Penetapan perubahan keluarga penerima manfaat BLT Desa tahun anggaran 2025 melalui SK kepala desa dilakukan dengan proses partisipatif yang melibatkan musyawarah desa. Musyawarah ini bertujuan untuk memvalidasi dan menetapkan data keluarga miskin yang berhak menerima BLT berdasarkan kriteria dan data terpadu dari pemerintah. Kriteria utama untuk penerima manfaat adalah keluarga miskin yang berdomisili di desa dengan pengukuran menggunakan keluarga desil 1 sebagai sasaran utama penghapusan kemiskinan ekstrem.

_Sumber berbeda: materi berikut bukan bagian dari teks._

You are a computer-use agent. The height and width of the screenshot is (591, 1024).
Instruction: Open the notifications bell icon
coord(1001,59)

Apabila data dari keluarga desil 1 tidak mencukupi, maka desa diperbolehkan menetapkan keluarga dari desil 2 hingga desil 4 sebagai calon penerima manfaat. Hal ini untuk memastikan bahwa bantuan mencakup keluarga yang memang dalam kondisi ekonomi paling sulit. Selain itu, apabila data desa tidak ada yang masuk kategori tersebut, maka kebijakan membuka kriteria lanjutan, antara lain keluarga yang mengalami kehilangan mata pencaharian, memiliki anggota keluarga sakit kronis atau disabilitas, tidak menerima bantuan sosial lain seperti PKH, kepala keluarga tunggal lanjut usia, dan perempuan kepala keluarga yang berada dalam kemiskinan.

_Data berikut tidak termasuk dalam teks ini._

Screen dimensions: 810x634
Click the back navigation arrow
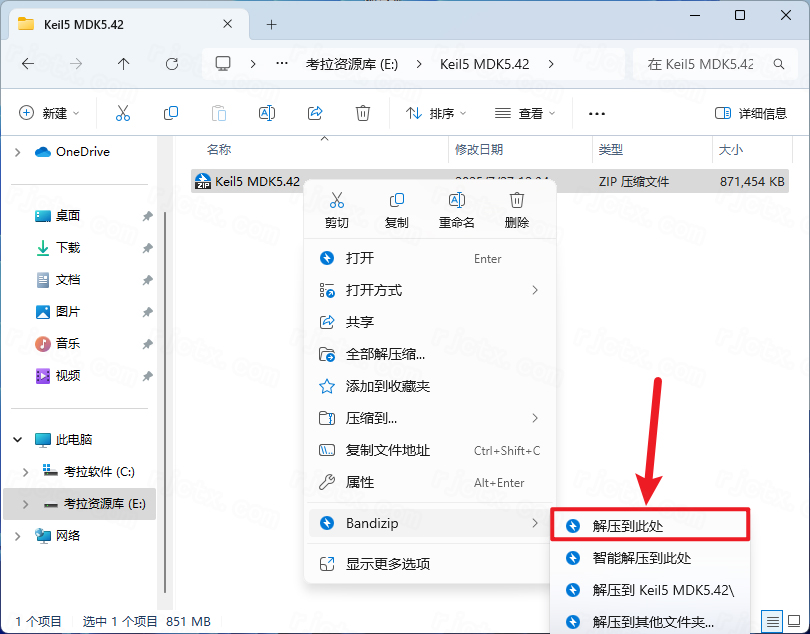point(27,63)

Besaran bantuan yang ditetapkan untuk penerima manfaat BLT Desa adalah Rp300.000 per bulan. Penyaluran dana BLT ini diatur agar diberikan mulai bulan yang ditentukan dalam SK sampai dengan Desember, dan bisa dibayarkan paling banyak untuk tiga bulan sekaligus secara tunai langsung kepada keluarga penerima. Transparansi dan akuntabilitas dalam proses ini menjadi kunci agar bantuan berjalan lancar dan tidak disalahgunakan.

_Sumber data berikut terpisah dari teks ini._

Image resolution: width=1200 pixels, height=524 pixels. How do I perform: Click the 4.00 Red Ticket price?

Keberadaan SK perubahan BLT Desa memiliki tujuan strategis dalam memperbaiki kualitas distribusi bantuan sosial di tingkat desa. Tujuan utama adalah memastikan bantuan sosial tepat sasaran, sehingga keluarga atau individu yang benar-benar membutuhkan dapat memperoleh dukungan keuangan yang meringankan beban hidup mereka. Perubahan daftar penerima BLT ini juga merupakan tindak lanjut dari dinamika sosial ekonomi yang mungkin terjadi, seperti perubahan status pekerjaan atau kondisi kesehatan keluarga penerima.
Manfaat lainnya adalah sebagai alat pengendalian dan pengawasan terhadap dana desa, terutama dana yang diperuntukkan untuk BLT. Dengan adanya SK yang resmi, pemerintah desa bisa menunjukkan transparansi dalam pengelolaan anggaran desa dan menjawab kebutuhan administrasi yang sah sesuai peraturan. Hal ini juga membantu mencegah adanya penerima BLT yang tidak memenuhi syarat atau data tidak valid.